Your instructions: If a line in the listing contains "Roma", copy it out whole.
Supplied data below:
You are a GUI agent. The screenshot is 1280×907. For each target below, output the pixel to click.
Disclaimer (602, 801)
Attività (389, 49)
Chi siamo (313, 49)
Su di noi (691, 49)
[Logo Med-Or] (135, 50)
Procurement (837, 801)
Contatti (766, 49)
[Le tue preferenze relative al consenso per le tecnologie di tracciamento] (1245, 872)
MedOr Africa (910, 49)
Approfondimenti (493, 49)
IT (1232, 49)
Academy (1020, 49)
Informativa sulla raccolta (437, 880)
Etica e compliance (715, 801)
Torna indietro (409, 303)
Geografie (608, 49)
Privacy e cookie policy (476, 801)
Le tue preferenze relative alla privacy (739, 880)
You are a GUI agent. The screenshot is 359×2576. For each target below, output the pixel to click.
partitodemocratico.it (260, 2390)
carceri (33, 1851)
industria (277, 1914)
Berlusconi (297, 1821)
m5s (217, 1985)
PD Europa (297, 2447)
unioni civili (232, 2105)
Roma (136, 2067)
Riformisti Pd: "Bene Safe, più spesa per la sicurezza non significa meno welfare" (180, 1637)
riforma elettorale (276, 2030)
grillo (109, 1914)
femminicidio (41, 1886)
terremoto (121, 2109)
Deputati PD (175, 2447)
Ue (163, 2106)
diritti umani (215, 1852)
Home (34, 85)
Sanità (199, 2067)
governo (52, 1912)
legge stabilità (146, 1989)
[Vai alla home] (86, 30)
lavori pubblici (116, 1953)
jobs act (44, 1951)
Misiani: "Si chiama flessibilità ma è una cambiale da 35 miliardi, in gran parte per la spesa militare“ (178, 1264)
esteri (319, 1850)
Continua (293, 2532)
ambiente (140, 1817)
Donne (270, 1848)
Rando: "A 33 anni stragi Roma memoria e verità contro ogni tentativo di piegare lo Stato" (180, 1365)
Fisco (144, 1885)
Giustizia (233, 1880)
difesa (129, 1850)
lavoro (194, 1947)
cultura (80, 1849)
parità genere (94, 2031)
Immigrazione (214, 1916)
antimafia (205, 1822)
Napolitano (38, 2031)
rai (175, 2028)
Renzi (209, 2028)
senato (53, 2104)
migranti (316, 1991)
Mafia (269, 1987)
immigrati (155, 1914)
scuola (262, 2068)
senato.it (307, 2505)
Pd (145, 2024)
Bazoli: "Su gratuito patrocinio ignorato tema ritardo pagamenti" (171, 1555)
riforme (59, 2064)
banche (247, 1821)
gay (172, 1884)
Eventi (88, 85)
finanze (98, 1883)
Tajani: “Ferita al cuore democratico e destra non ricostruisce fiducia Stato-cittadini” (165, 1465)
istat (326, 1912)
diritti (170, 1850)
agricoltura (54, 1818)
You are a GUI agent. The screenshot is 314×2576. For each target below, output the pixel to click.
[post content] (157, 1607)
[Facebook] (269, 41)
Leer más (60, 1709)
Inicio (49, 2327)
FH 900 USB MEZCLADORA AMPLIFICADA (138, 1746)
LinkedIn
End of Supplied data.
Solution:
Roma (136, 2067)
Rando: "A 33 anni stragi Roma memoria e verità contro ogni tentativo di piegare lo Stato" (180, 1365)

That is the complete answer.